Le condotte dell'avvocato nella vita privata si riflettono infatti negativamente sull'attività professionale e compromettono l'immagine dell'avvocatura e la credibilità della categoria.
La vicenda trae origine dalla decisione del CDD di Firenze di irrogare all'attuale ricorrente la sanzione disciplinare della radiazione poiché egli, nelle vesti di tutore, aveva illecitamente operato sul conto corrente della beneficiaria traendo e/o utilizzando 48 assegni bancari ed uno circolare per scopi estranei alla tutela, oltre ad avere prelevato dallo stesso conto della signora un'ingente quantità di denaro per scopi ignoti, ma comunque estranei alla tutela. Inoltre, lo stesso avvocato aveva omesso di presentare al Giudice Tutelare i rendiconti annuali della tutela fino a quando nel 2015 fu ufficialmente sostituito.
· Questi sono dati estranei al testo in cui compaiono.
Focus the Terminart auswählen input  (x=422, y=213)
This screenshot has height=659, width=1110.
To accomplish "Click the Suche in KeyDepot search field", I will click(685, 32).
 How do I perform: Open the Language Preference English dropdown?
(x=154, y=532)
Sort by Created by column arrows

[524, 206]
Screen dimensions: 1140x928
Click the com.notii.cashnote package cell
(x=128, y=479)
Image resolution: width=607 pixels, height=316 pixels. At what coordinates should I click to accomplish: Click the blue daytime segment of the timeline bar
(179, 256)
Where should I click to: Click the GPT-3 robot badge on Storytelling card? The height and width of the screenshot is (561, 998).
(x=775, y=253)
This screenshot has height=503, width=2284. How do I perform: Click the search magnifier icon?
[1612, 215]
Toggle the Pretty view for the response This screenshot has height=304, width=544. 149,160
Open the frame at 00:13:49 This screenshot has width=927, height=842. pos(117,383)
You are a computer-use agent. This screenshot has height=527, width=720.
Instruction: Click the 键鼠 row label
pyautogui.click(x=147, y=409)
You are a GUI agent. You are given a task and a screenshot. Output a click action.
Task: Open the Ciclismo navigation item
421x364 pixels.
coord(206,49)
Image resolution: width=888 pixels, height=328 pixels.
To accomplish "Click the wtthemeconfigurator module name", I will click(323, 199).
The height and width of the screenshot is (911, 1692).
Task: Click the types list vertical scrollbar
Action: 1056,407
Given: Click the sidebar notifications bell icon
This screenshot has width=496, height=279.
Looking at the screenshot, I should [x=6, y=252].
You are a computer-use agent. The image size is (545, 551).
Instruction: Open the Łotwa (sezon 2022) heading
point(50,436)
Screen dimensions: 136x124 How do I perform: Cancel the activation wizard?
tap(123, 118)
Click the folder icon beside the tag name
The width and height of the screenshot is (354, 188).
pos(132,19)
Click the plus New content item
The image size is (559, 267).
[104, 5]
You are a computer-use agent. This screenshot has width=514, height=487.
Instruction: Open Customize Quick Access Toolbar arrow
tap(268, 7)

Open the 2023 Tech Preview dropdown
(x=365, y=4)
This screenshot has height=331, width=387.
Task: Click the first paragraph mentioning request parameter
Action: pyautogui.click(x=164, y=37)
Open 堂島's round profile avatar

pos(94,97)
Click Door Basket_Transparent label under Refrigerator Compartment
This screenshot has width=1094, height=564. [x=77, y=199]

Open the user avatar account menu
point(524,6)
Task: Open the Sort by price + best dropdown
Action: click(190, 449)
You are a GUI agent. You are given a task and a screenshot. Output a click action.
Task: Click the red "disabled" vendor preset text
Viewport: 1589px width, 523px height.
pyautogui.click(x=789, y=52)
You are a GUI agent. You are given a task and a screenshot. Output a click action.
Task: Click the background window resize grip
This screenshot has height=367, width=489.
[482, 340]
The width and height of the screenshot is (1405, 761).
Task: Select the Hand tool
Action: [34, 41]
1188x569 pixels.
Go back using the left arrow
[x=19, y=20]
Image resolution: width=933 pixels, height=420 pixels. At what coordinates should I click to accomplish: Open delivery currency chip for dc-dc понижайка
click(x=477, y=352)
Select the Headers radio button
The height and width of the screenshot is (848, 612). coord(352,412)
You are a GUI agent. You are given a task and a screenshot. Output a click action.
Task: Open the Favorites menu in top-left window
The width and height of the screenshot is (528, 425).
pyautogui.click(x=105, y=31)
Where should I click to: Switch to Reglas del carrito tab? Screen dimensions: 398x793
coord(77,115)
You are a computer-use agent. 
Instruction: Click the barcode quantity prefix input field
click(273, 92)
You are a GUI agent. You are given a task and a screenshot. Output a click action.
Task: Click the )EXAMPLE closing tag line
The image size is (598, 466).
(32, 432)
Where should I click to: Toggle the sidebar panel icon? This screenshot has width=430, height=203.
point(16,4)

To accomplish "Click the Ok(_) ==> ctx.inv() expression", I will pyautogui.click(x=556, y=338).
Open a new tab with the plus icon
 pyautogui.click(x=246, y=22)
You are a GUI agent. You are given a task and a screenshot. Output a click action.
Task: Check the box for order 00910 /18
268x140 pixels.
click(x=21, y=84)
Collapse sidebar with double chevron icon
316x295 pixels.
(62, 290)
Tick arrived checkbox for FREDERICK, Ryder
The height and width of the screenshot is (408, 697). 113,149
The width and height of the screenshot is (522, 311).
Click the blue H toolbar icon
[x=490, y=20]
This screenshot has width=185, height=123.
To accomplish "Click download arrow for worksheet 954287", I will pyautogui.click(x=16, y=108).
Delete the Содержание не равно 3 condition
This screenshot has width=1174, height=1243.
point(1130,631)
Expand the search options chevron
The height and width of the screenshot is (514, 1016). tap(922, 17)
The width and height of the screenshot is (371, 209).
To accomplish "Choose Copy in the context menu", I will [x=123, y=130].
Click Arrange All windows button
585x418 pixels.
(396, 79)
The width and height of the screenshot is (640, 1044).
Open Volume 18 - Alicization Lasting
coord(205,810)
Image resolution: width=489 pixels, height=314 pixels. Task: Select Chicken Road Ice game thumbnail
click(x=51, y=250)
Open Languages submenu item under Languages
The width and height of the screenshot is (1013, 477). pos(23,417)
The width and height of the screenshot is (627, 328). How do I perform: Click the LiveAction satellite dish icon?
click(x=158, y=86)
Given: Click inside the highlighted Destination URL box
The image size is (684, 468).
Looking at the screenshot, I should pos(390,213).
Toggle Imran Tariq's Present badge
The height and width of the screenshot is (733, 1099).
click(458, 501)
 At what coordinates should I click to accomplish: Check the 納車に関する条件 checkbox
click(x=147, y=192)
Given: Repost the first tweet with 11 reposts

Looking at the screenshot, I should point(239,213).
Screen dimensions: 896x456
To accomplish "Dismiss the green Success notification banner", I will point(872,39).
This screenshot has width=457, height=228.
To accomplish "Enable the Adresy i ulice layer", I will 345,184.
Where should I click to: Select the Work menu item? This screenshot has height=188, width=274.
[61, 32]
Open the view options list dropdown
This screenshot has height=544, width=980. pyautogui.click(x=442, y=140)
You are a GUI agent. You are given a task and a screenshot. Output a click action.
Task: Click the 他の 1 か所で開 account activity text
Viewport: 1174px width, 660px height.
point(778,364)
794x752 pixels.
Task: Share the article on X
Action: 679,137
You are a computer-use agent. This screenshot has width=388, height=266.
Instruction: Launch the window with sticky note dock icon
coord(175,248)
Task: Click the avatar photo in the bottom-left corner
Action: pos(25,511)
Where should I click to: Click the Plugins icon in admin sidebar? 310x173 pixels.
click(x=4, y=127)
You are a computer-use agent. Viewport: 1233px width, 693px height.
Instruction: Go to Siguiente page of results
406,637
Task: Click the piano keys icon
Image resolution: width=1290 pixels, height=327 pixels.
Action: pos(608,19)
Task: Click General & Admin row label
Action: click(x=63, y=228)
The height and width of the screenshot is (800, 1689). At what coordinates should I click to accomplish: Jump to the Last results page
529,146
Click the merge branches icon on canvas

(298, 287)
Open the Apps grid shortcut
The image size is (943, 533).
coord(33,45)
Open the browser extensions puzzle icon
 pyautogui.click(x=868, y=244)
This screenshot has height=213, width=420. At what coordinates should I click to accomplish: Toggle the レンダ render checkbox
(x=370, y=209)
Contro tale decisione, l'avvocato propone ricorso dinanzi al Consiglio Nazionale Forense.
Con sentenza n. 112 del 25 giugno 2022, il CNF rigetta il ricorso proposto dall'avvocato, confermando il fatto che i capi di incolpazione riproducono sostanzialmente quelli oggetto del processo penale che si era concluso con sentenza di condanna a carico del ricorrente, ma gli stessi fatti rappresentano dal punto di vista disciplinare le violazioni deontologiche richiamate nei capi di imputazione, visto che i fatti sono stati commessi in dispregio dei doveri di correttezza, lealtà, probità e decoro. Ancora, il CNF afferma che è irrilevante il fatto che le appropriazioni indebite e le omissioni contestate siano state poste in essere nelle vesti di tutore e non di avvocato, poiché «i comportamenti del professionista nella vita privata si riflettono negativamente sull'attività professionale e compromettono l'immagine dell'avvocatura e la credibilità della categoria».
Alla luce di ciò, il CNF rigetta il ricorso.